*** Opening of Provided data ***

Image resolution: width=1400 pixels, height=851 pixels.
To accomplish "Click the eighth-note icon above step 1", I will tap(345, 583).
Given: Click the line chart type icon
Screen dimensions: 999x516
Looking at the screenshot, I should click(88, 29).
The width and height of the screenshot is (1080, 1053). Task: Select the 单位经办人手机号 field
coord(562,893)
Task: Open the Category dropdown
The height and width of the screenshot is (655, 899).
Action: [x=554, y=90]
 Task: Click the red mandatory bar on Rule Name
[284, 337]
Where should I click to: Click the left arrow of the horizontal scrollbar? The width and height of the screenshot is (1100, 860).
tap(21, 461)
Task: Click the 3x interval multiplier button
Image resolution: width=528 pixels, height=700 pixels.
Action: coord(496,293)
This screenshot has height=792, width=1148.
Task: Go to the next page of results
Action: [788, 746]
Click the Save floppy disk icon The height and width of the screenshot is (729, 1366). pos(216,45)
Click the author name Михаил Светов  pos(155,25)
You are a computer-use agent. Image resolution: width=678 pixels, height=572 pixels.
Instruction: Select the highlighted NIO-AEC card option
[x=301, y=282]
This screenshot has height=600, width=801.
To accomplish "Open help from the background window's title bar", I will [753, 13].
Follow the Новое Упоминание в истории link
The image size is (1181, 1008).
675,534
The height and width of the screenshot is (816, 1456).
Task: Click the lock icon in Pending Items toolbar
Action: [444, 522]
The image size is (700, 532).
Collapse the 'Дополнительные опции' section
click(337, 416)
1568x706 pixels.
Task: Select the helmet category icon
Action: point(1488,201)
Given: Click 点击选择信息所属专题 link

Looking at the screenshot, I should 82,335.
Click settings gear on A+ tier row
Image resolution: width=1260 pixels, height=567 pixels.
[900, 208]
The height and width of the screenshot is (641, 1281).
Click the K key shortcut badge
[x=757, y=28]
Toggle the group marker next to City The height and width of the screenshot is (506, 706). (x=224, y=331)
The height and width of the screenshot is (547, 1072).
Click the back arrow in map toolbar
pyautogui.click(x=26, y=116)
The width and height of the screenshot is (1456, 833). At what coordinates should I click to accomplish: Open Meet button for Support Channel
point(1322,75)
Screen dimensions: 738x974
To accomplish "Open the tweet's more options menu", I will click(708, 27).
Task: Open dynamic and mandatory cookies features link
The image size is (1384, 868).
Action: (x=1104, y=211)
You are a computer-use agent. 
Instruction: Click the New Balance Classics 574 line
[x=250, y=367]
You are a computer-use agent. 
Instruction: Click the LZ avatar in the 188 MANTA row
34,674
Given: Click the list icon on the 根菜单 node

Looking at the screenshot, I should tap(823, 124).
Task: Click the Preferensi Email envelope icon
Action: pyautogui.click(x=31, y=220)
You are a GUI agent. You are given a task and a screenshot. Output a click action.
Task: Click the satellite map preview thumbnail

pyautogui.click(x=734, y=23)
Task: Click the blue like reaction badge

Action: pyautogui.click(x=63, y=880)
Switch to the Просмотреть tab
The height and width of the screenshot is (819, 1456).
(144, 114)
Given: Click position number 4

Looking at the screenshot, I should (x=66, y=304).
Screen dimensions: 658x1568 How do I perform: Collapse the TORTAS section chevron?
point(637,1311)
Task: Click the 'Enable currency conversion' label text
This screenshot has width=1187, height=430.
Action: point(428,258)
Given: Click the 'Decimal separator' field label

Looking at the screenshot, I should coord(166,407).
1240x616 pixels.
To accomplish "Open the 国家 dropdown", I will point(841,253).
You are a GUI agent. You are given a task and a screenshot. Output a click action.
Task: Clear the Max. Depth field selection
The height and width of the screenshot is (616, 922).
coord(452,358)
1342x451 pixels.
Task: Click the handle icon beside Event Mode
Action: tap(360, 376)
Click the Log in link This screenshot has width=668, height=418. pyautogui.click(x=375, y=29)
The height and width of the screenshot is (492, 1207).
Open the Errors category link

*** Close of Provided data ***

## Assignment
Copy all data exactly, start to finish.

## Answer to the problem
Image resolution: width=1400 pixels, height=851 pixels.
To accomplish "Click the eighth-note icon above step 1", I will tap(345, 583).
Given: Click the line chart type icon
Screen dimensions: 999x516
Looking at the screenshot, I should click(88, 29).
The width and height of the screenshot is (1080, 1053). Task: Select the 单位经办人手机号 field
coord(562,893)
Task: Open the Category dropdown
The height and width of the screenshot is (655, 899).
Action: [x=554, y=90]
 Task: Click the red mandatory bar on Rule Name
[284, 337]
Where should I click to: Click the left arrow of the horizontal scrollbar? The width and height of the screenshot is (1100, 860).
tap(21, 461)
Task: Click the 3x interval multiplier button
Image resolution: width=528 pixels, height=700 pixels.
Action: coord(496,293)
This screenshot has height=792, width=1148.
Task: Go to the next page of results
Action: [788, 746]
Click the Save floppy disk icon The height and width of the screenshot is (729, 1366). pos(216,45)
Click the author name Михаил Светов  pos(155,25)
You are a computer-use agent. Image resolution: width=678 pixels, height=572 pixels.
Instruction: Select the highlighted NIO-AEC card option
[x=301, y=282]
This screenshot has height=600, width=801.
To accomplish "Open help from the background window's title bar", I will [753, 13].
Follow the Новое Упоминание в истории link
The image size is (1181, 1008).
675,534
The height and width of the screenshot is (816, 1456).
Task: Click the lock icon in Pending Items toolbar
Action: [444, 522]
The image size is (700, 532).
Collapse the 'Дополнительные опции' section
click(337, 416)
1568x706 pixels.
Task: Select the helmet category icon
Action: point(1488,201)
Given: Click 点击选择信息所属专题 link

Looking at the screenshot, I should 82,335.
Click settings gear on A+ tier row
Image resolution: width=1260 pixels, height=567 pixels.
[900, 208]
The height and width of the screenshot is (641, 1281).
Click the K key shortcut badge
[x=757, y=28]
Toggle the group marker next to City The height and width of the screenshot is (506, 706). (x=224, y=331)
The height and width of the screenshot is (547, 1072).
Click the back arrow in map toolbar
pyautogui.click(x=26, y=116)
The width and height of the screenshot is (1456, 833). At what coordinates should I click to accomplish: Open Meet button for Support Channel
point(1322,75)
Screen dimensions: 738x974
To accomplish "Open the tweet's more options menu", I will click(708, 27).
Task: Open dynamic and mandatory cookies features link
The image size is (1384, 868).
Action: (x=1104, y=211)
You are a computer-use agent. 
Instruction: Click the New Balance Classics 574 line
[x=250, y=367]
You are a computer-use agent. 
Instruction: Click the LZ avatar in the 188 MANTA row
34,674
Given: Click the list icon on the 根菜单 node

Looking at the screenshot, I should tap(823, 124).
Task: Click the Preferensi Email envelope icon
Action: pyautogui.click(x=31, y=220)
You are a GUI agent. You are given a task and a screenshot. Output a click action.
Task: Click the satellite map preview thumbnail

pyautogui.click(x=734, y=23)
Task: Click the blue like reaction badge

Action: pyautogui.click(x=63, y=880)
Switch to the Просмотреть tab
The height and width of the screenshot is (819, 1456).
(144, 114)
Given: Click position number 4

Looking at the screenshot, I should (x=66, y=304).
Screen dimensions: 658x1568 How do I perform: Collapse the TORTAS section chevron?
point(637,1311)
Task: Click the 'Enable currency conversion' label text
This screenshot has width=1187, height=430.
Action: point(428,258)
Given: Click the 'Decimal separator' field label

Looking at the screenshot, I should coord(166,407).
1240x616 pixels.
To accomplish "Open the 国家 dropdown", I will point(841,253).
You are a GUI agent. You are given a task and a screenshot. Output a click action.
Task: Clear the Max. Depth field selection
The height and width of the screenshot is (616, 922).
coord(452,358)
1342x451 pixels.
Task: Click the handle icon beside Event Mode
Action: tap(360, 376)
Click the Log in link This screenshot has width=668, height=418. pyautogui.click(x=375, y=29)
The height and width of the screenshot is (492, 1207).
Open the Errors category link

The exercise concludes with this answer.